* **What to produce**: Whatever precedes the line containing "This screenshot has width=600, height=1298." is not copied; that line and every line after it through the final one below are copied exactly, except pictures.

[Extracted records]

************

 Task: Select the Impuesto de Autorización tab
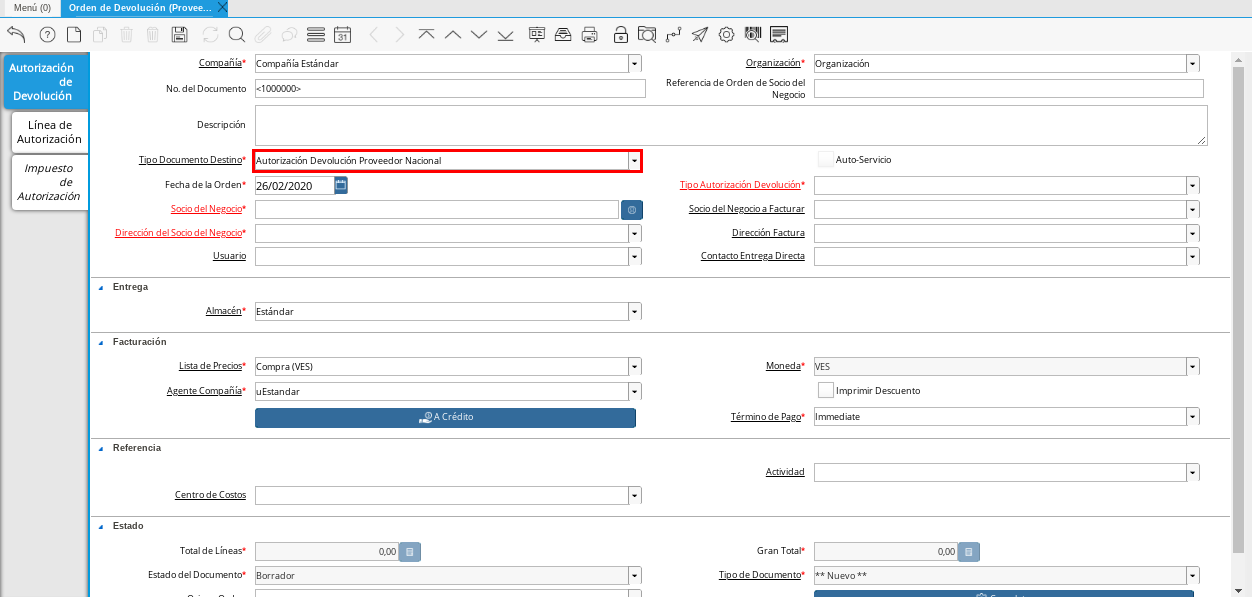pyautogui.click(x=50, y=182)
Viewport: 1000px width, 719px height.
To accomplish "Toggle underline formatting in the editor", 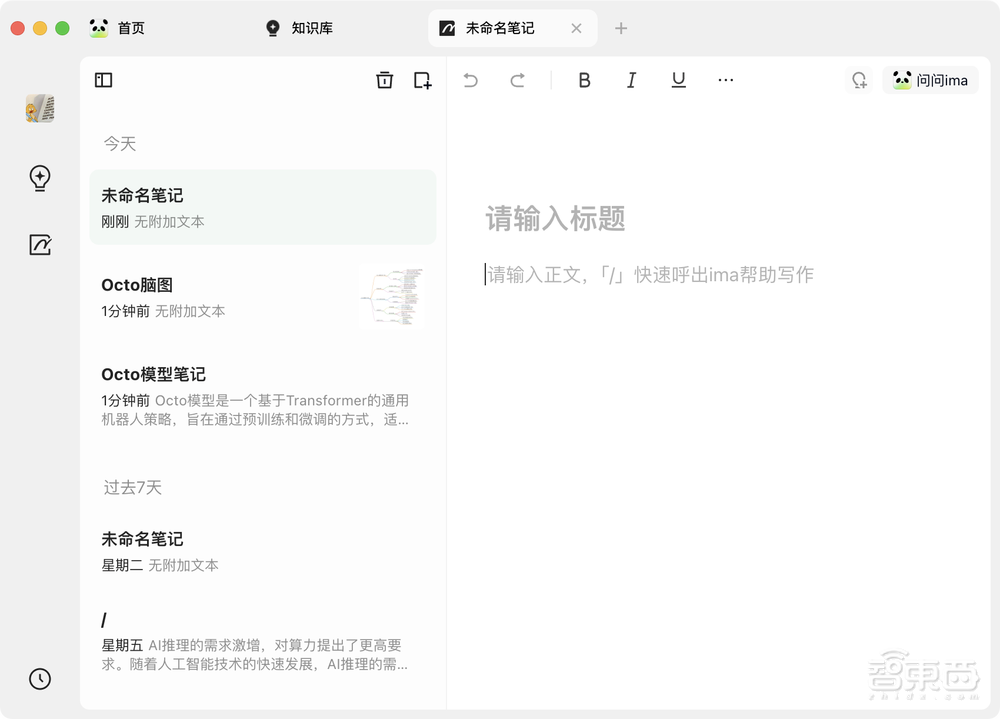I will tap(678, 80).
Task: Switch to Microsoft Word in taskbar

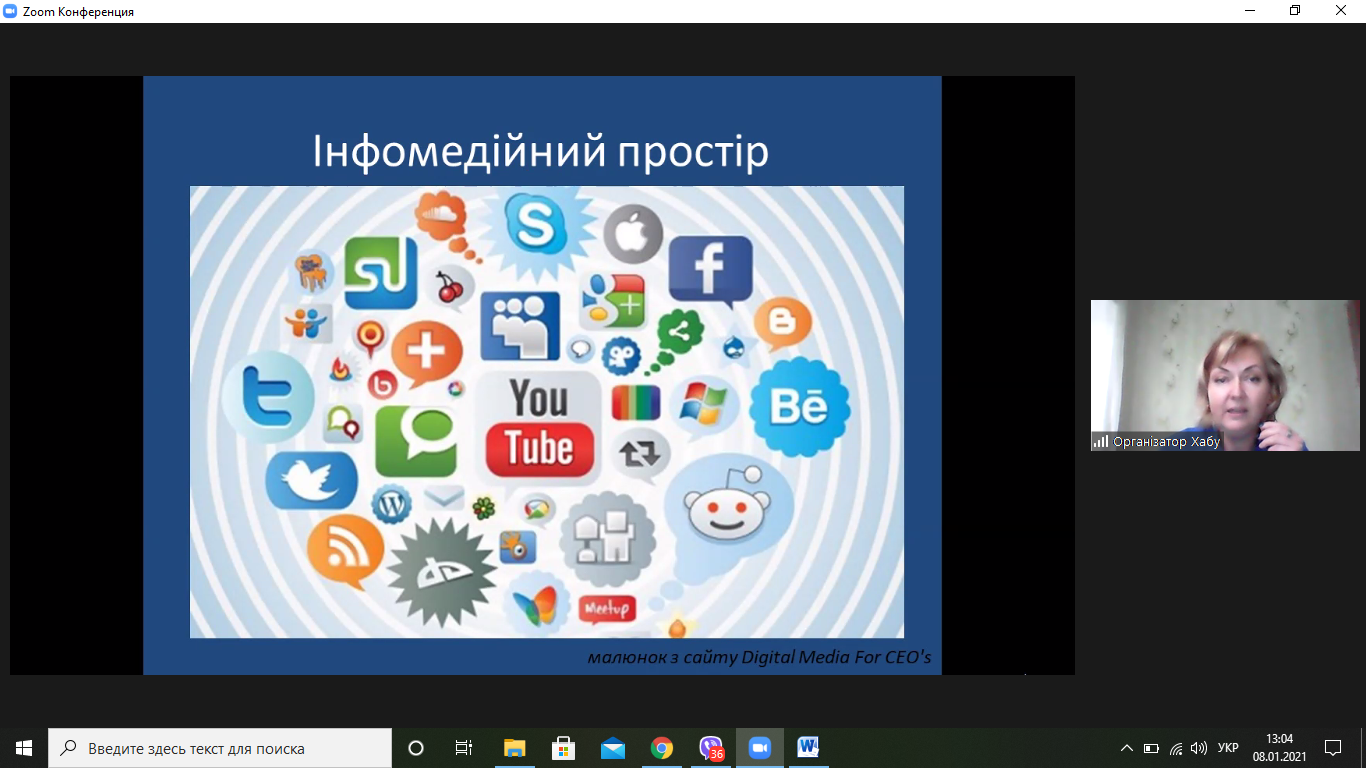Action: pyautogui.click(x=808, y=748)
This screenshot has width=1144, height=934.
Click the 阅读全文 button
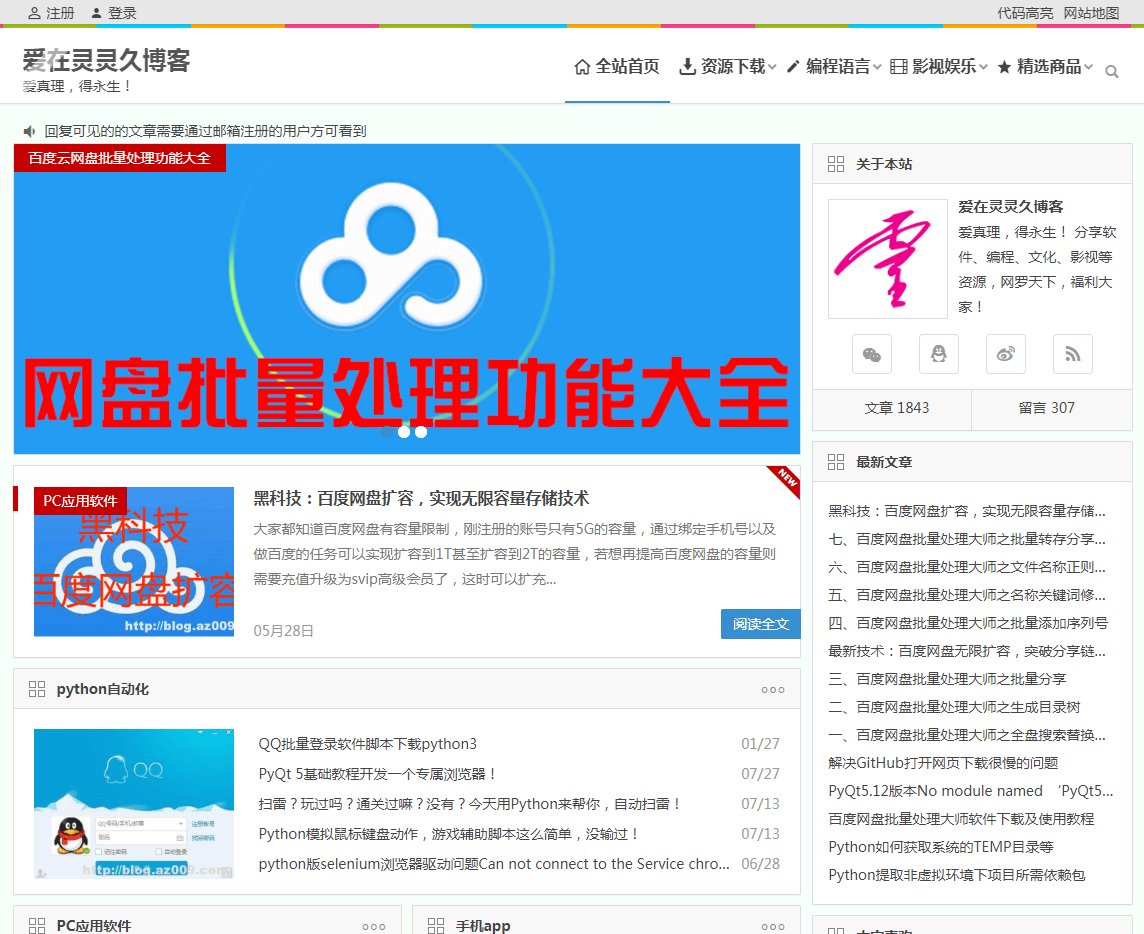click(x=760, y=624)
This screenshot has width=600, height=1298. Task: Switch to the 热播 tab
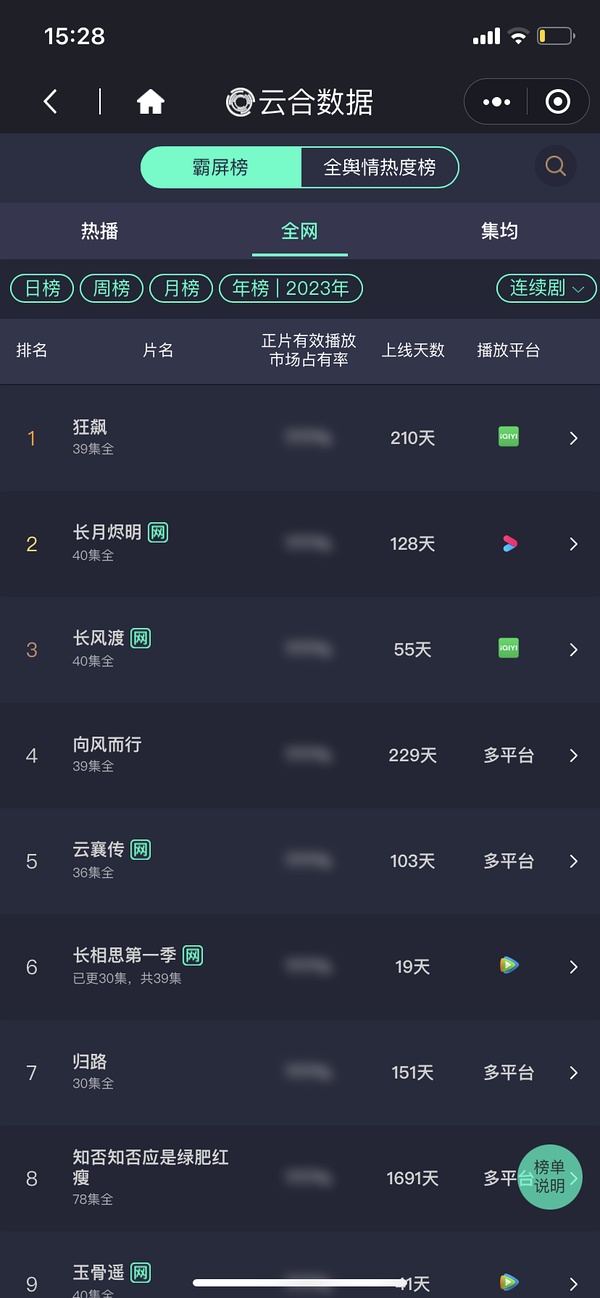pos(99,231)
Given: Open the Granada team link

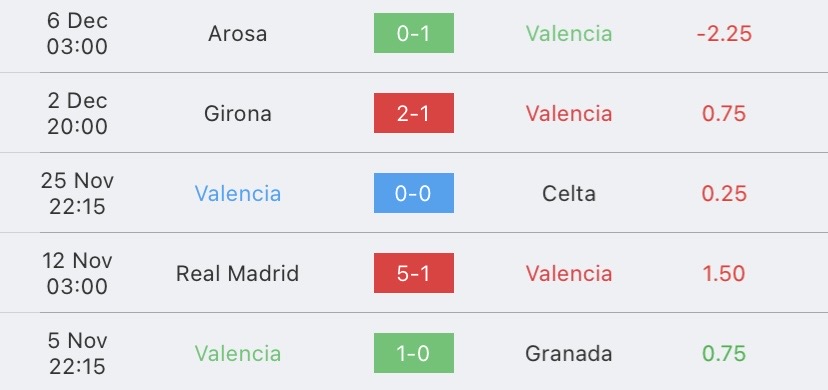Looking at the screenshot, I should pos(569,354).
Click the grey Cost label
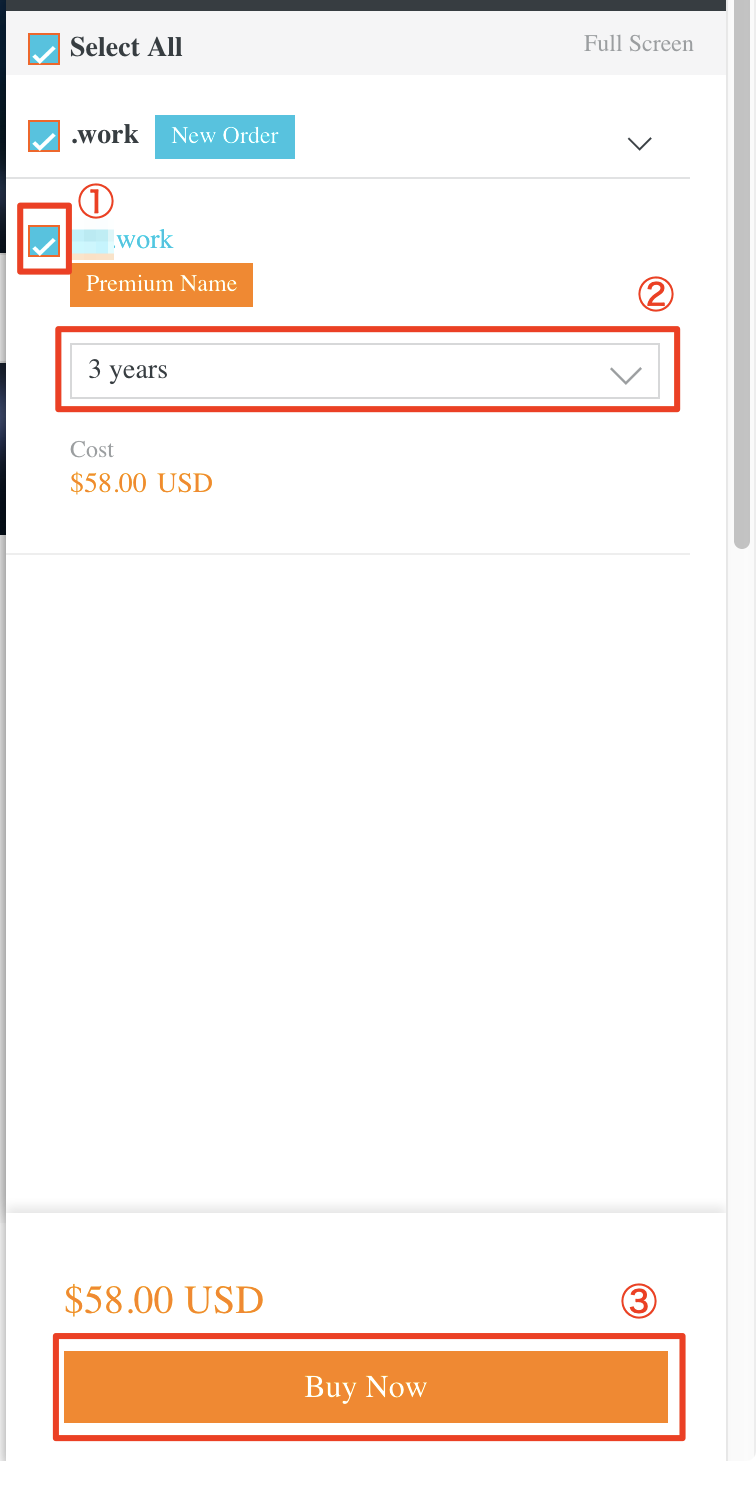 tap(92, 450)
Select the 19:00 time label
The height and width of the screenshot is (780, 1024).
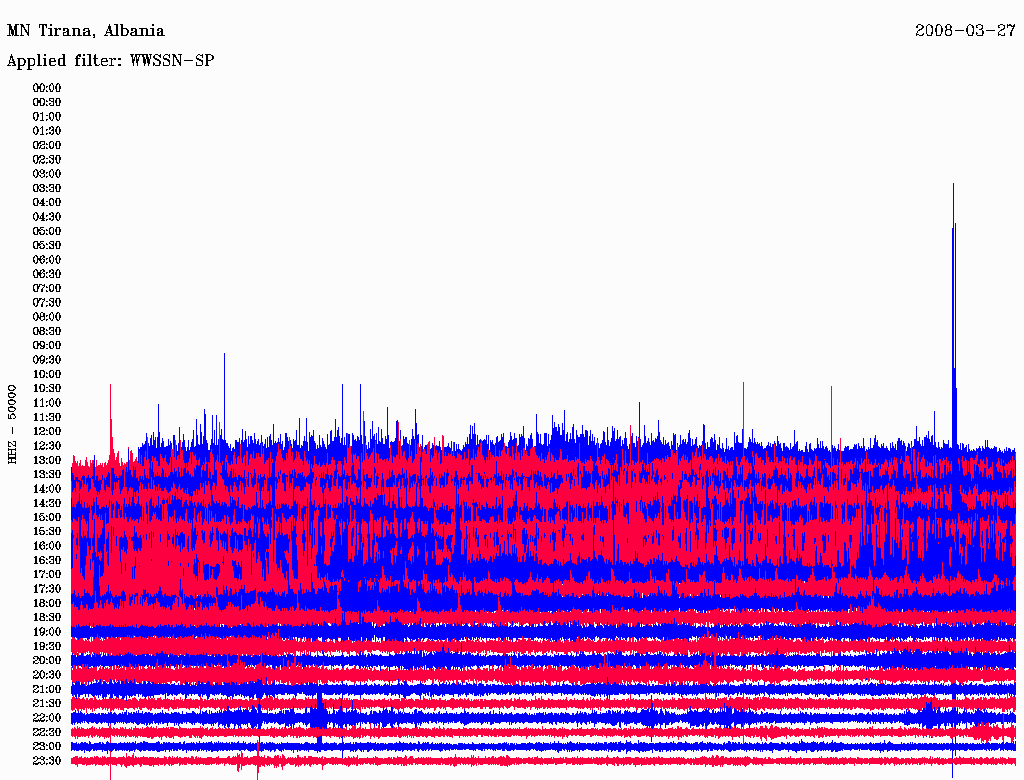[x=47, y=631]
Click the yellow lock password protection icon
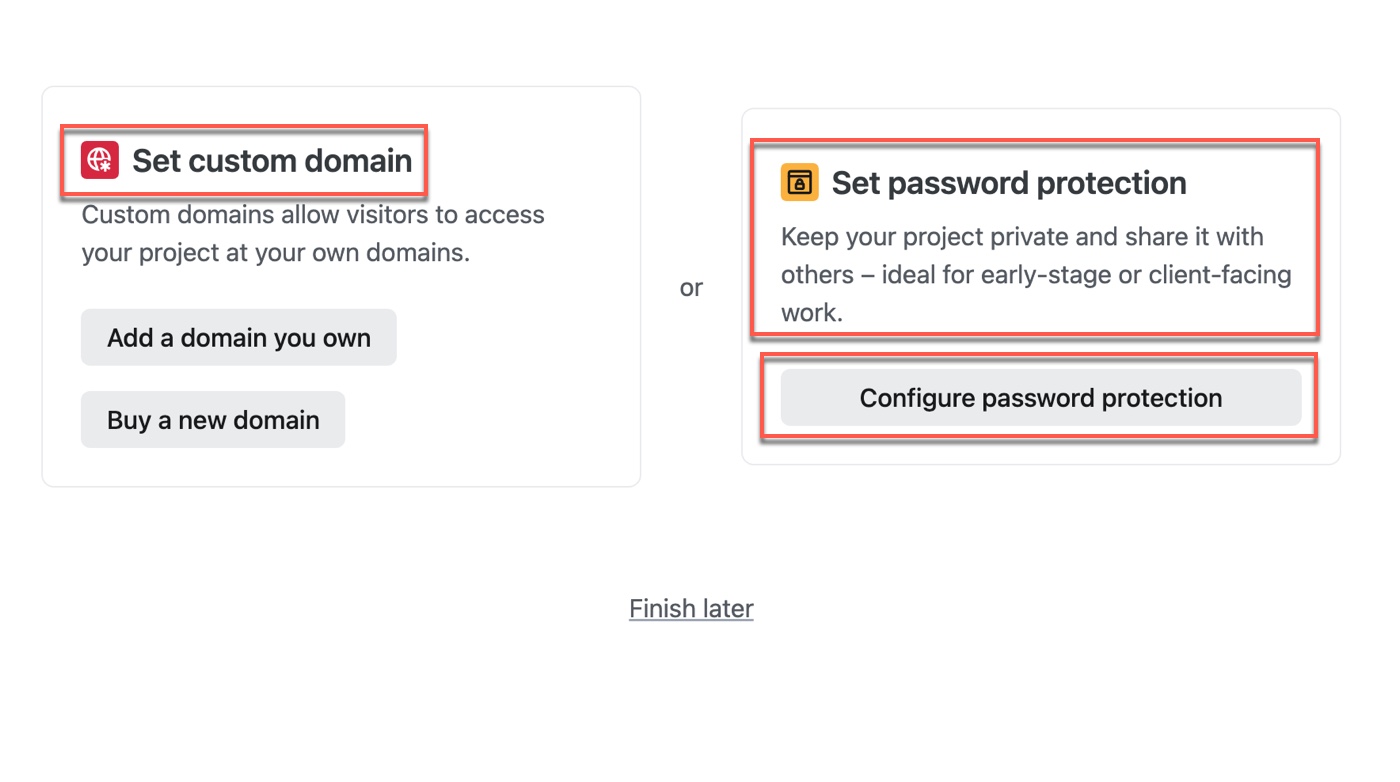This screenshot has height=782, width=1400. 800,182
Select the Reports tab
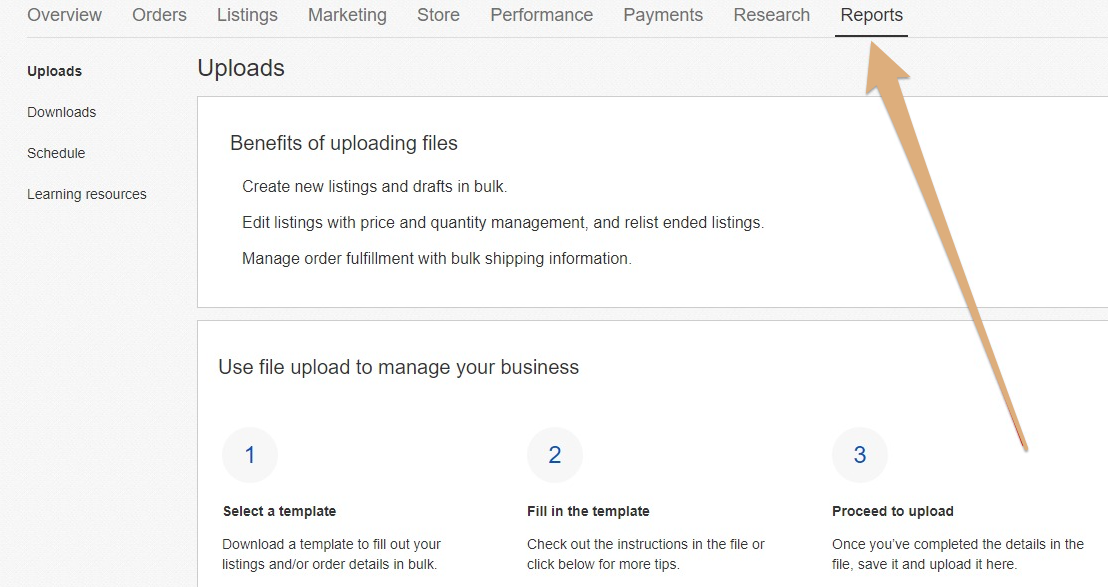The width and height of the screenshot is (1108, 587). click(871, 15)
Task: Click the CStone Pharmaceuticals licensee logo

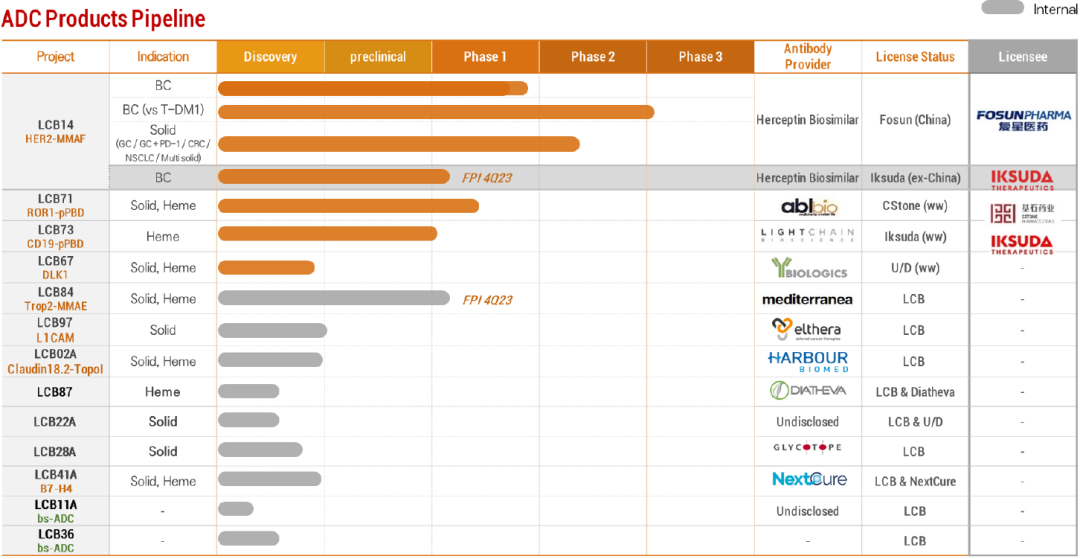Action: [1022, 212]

************

* **Written solution**:
This screenshot has width=600, height=1298. Task: Switch to the 热播 tab
pos(99,231)
Given: Open the Granada team link

Looking at the screenshot, I should pos(569,354).
Click the grey Cost label
 tap(92, 450)
Select the 19:00 time label
The height and width of the screenshot is (780, 1024).
[x=47, y=631]
Click the yellow lock password protection icon
This screenshot has height=782, width=1400. 800,182
Select the Reports tab
The width and height of the screenshot is (1108, 587). click(871, 15)
Task: Click the CStone Pharmaceuticals licensee logo

Action: [1022, 212]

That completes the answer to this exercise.